Friday, January 23, 2026

The valley

 Fifty years had passed since he last visited the valley. He pictured himself here, overlooking a meadow of wildflowers where people played frisbee. Music washed through the trees, and the smell of pot tangled with campfire smoke in a hazy cloud stretching across the scene.

It was a peaceful place filled with people from all walks of life camping out for a week, a month, or the entire summer into fall. He had arrived on the trip east and sadly admitted this was its final journey in his van—a well-worn vehicle that demanded constant attention. But it provided him with shelter as the rain fell, sinking deeper into the mud and its final resting place.
He walked the path that led to the meadow, a slow journey for him now that age was catching up at a rapid pace. He got through tangles of vines and overgrowth, eventually seeing something in the distance. A faded shade of blue, interred in weeds and left to be forgotten. It was his van.
He reached out and touched it, as one might an old dog, softly and with deep feeling.
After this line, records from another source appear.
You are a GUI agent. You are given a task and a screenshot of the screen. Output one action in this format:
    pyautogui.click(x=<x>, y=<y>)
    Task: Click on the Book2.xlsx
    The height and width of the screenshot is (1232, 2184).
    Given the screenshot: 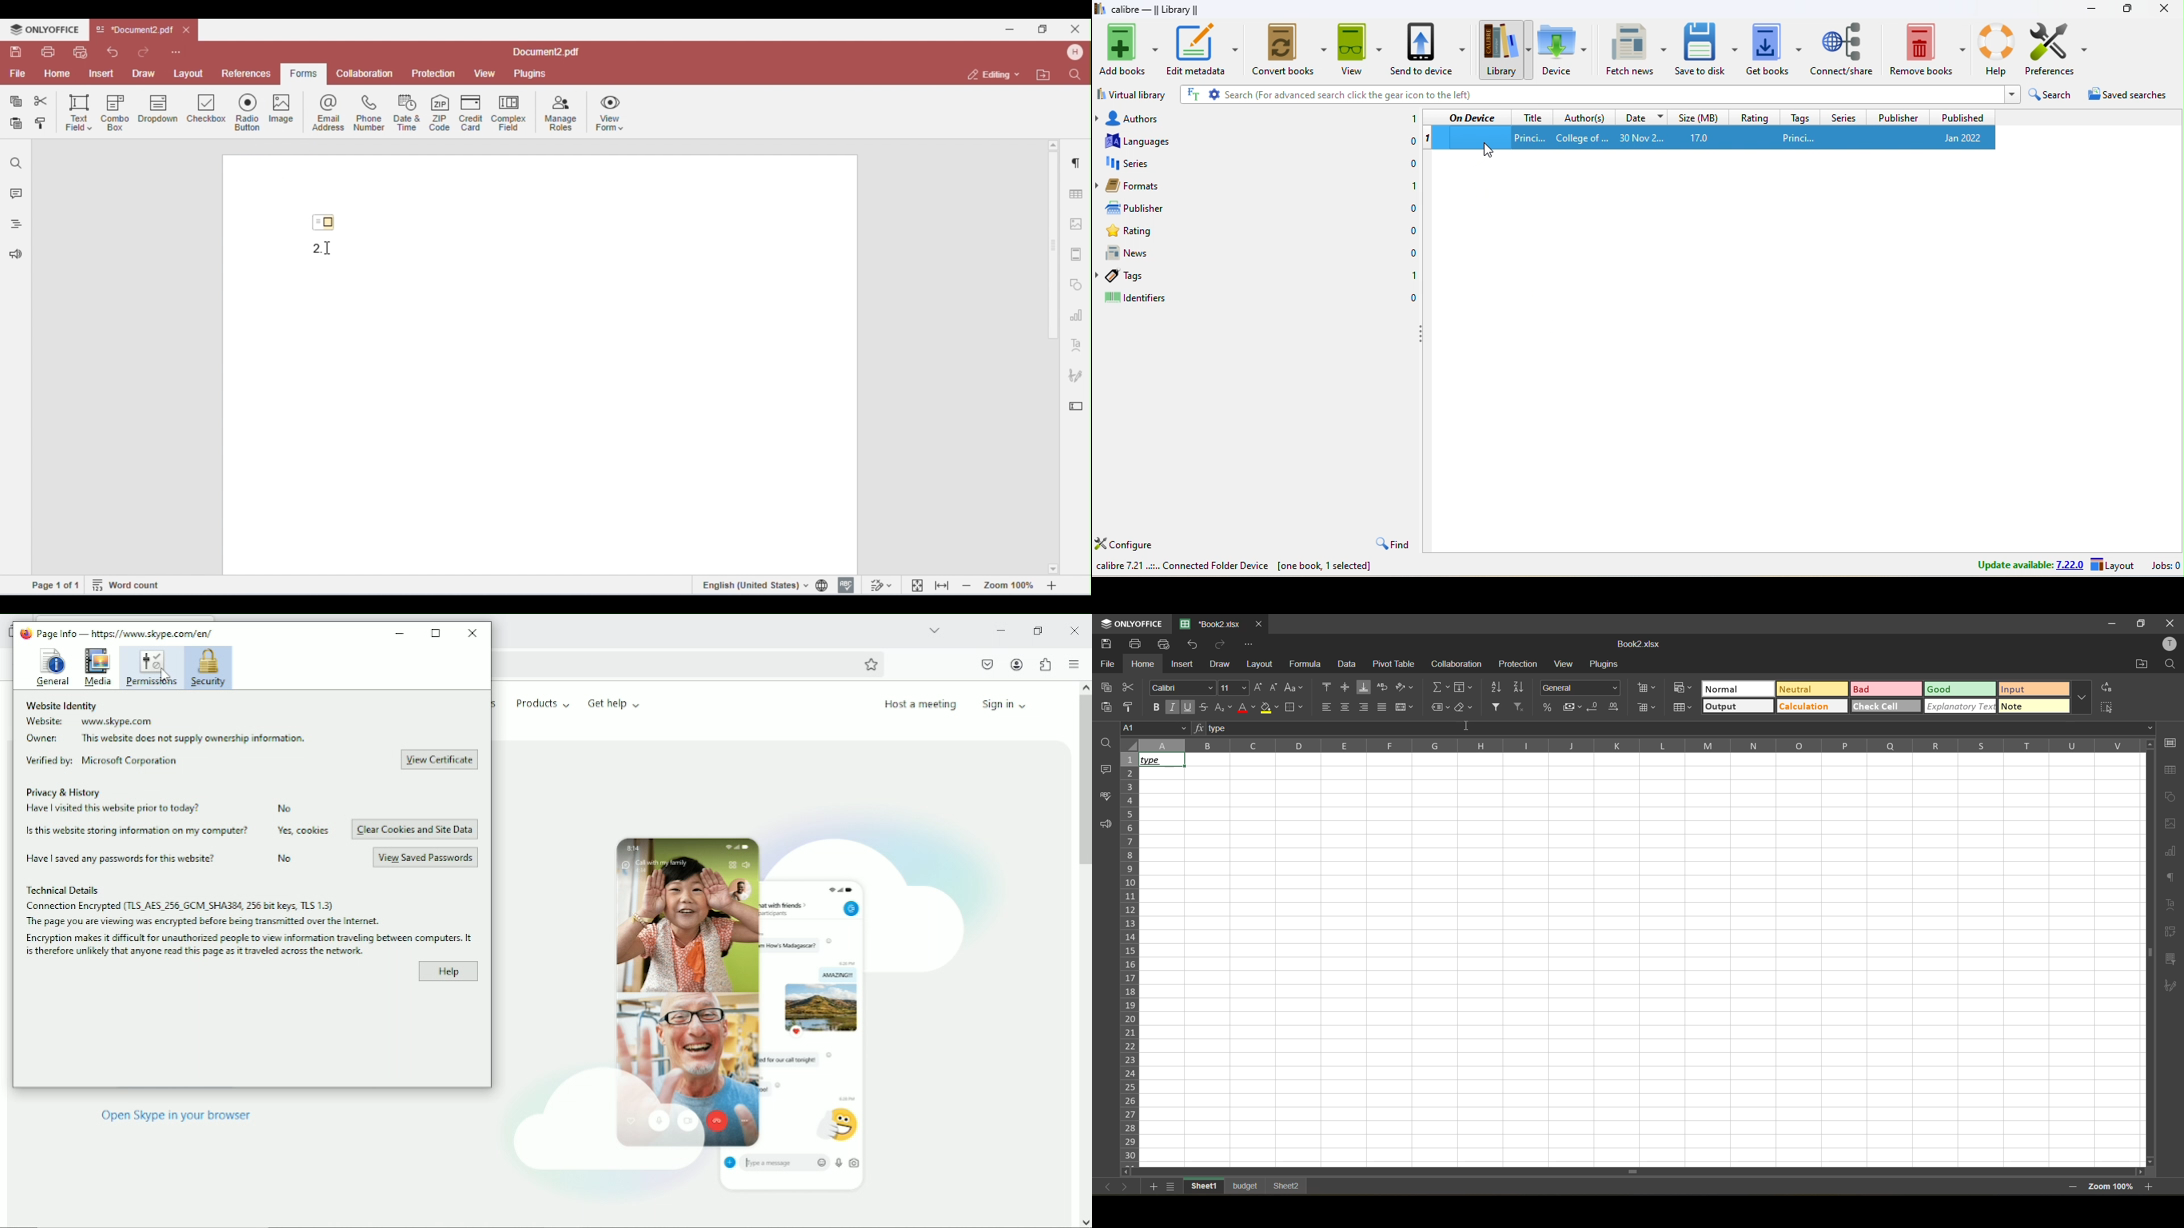 What is the action you would take?
    pyautogui.click(x=1212, y=623)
The inside was strewn with old beer cans and assorted things like a threadbare blanket covered with moss and a pair of cutoff jeans he remembered as being the only thing he wore back then. They had almost turned to faded blue ashes like everything does in forgotten decades.
He had seen enough and slowly made his way back to the trailhead where his grandson waited. Seen enough pops, he asked. He thought about his question for a minute, then turned to him and said he had seen his past in all its glory. He saw old friends and bonfires, fireflies in mason jars, and listened to a hundred guitars. He tasted the strawberry wine and spat out seeds from a joint. His mind was open again as countless memories came alive one last time." Let's go home his grandson said, to which he replied I am home.